La CGT quiere que se graven las transacciones financieras para enfrentar la crisis

La idea de la CGT es que se instrumente un impuesto a las transacciones financieras, semejante a la tasa Tobin, y crear una caja que permita enfrentar la crisis internacional. Brasil y México ya cuentan con esa herramienta que la UE quiere universalizar a través del G-20.
La CGT buscará promover la instrumentación de un impuesto a las transacciones financieras internacionales como método para superar la crisis internacional, tal como lo hacen Brasil y México.

La idea es crear una caja cuyos fondos se destinen a medidas anticíclicas. Desde la central obrera aseguran que el libre flujo de capitales es el responsable de las recesiones y de los ajustes.

La central de trabajadores liderada por Hugo Moyano dio a conocer ayer su postura respecto de la creación de una tasa Tobin a través de su secretario de Capacitación y Formación Profesional, Juan Carlos Schmid. La propuesta es que la Argentina pueda enfrentar los coletazos de la crisis que extiende “la recesión al mundo desarrollado, como los Estados Unidos y Europa, que tienen problemas de crecimiento y tensiones sociales”, explicó Schmid.

El también titular del Sindicato Personal de Dragado y Balizamiento ofreció una conferencia de prensa en la sede de Azopardo 802, luego de una reunión entre el consejo directivo y líderes gremiales mundiales. En este contexto, Schmid sostuvo que “se impone romper la matriz financiera que se originó en 1976” y remarcó que siguiendo este intento “a nivel mundial, hace ya muchos años que sindicatos, organizaciones no gubernamentales y entidades opuestas a la globalización lanzaron la llamada tasa Tobin, es decir, un impuesto a las transacciones financieras del orbe”.

“Esto se planteó en el G-20 y, ahora, se procura impulsar una regulación sobre las finanzas que se trasladan libremente en el mundo globalizado y que, en gran parte, son responsables de las recesiones y los ajustes otra vez practicados”, afirmó Schmid.

La tasa Tobin es un impuesto sobre el flujo de capitales en el mundo, creada por el economista James Tobin. La tasa debía ser baja, en torno de 0,1%, para penalizar solamente las operaciones puramente especulativas de ida y vuelta a muy corto plazo, y no a las inversiones.

La idea de la CGT es que el fondo que se cree a través del cobro de este impuesto sea destinado a enfrentar las consecuencias que la crisis internacional pudiera tener sobre la Argentina.

El pedido de la central obrera se conoció tras el encuentro que durante dos horas mantuvo el consejo directivo de la CGT, encabezado por Hugo Moyano, con los secretarios generales de las confederaciones Sindical Internacional (CSI) y Sindical de las Américas (CSA), Shanan Burrow y Víctor Báez, respectivamente.
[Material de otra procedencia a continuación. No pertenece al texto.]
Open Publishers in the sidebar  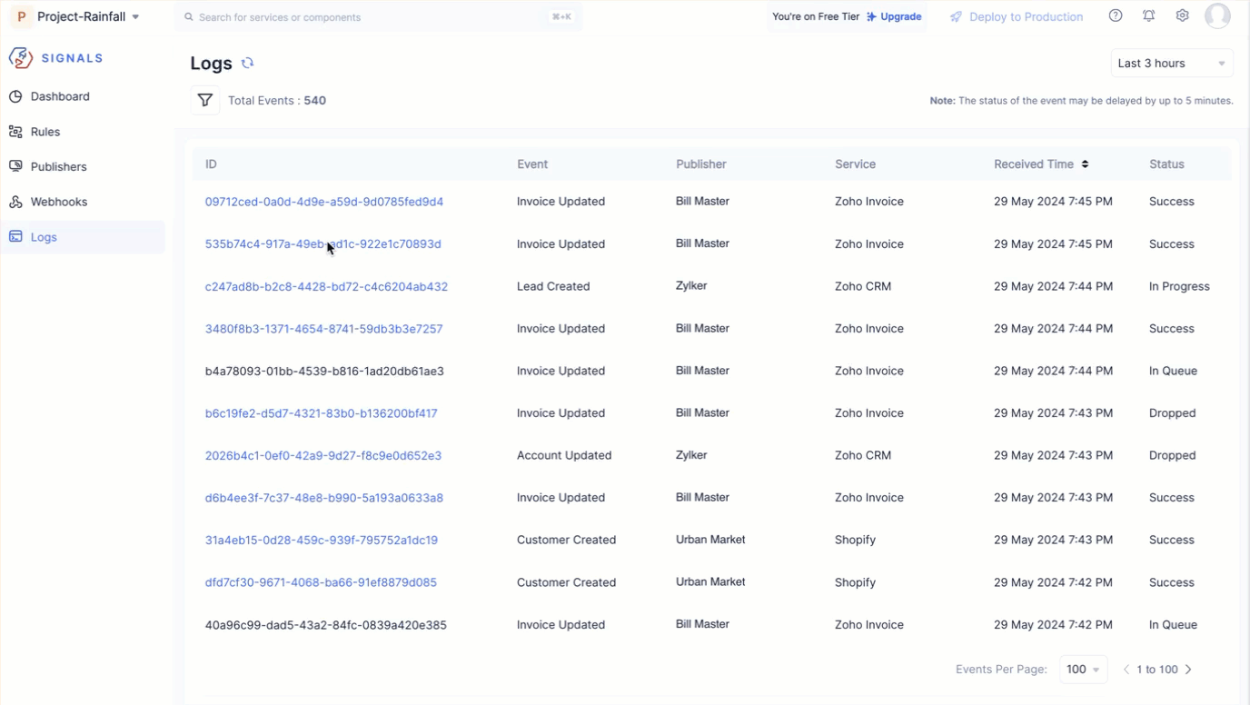59,167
Según confirmó Schmid, durante el encuentro con Báez y Burrow “se intercambiaron criterios e información sobre el mundo sindical y la crisis globalizada”.

“Burrow solicitó que la CGT haga mucho hincapié en la promoción de todas las medidas de carácter social y los viejos reclamos para superar la crisis. Pidió colaboración para trasladar el ejemplo gremial argentino a otras centrales y que se realice una fuerte contribución a la densidad gremial”, detalló el dirigente.

RUMORES DE RENUNCIA. Durante la conferencia de prensa posterior al encuentro del consejo directivo de la CGT se filtró la inquietud respecto del posible alejamiento del líder de la central. Sobre el tema, Schmid desmintió que el camionero barajara esta opción y negó que los integrantes de la conducción procuren su desplazamiento o alejamiento.

También recordó que recién en junio del 2012 se realizará el congreso confederal de renovación de autoridades. “En los últimos dos mandatos el sindicalismo avanzó y recuperó derechos como nunca en treinta años. Con seguridad ello tendrá su peso en junio, a la hora del confederal”, aseveró el dirigente.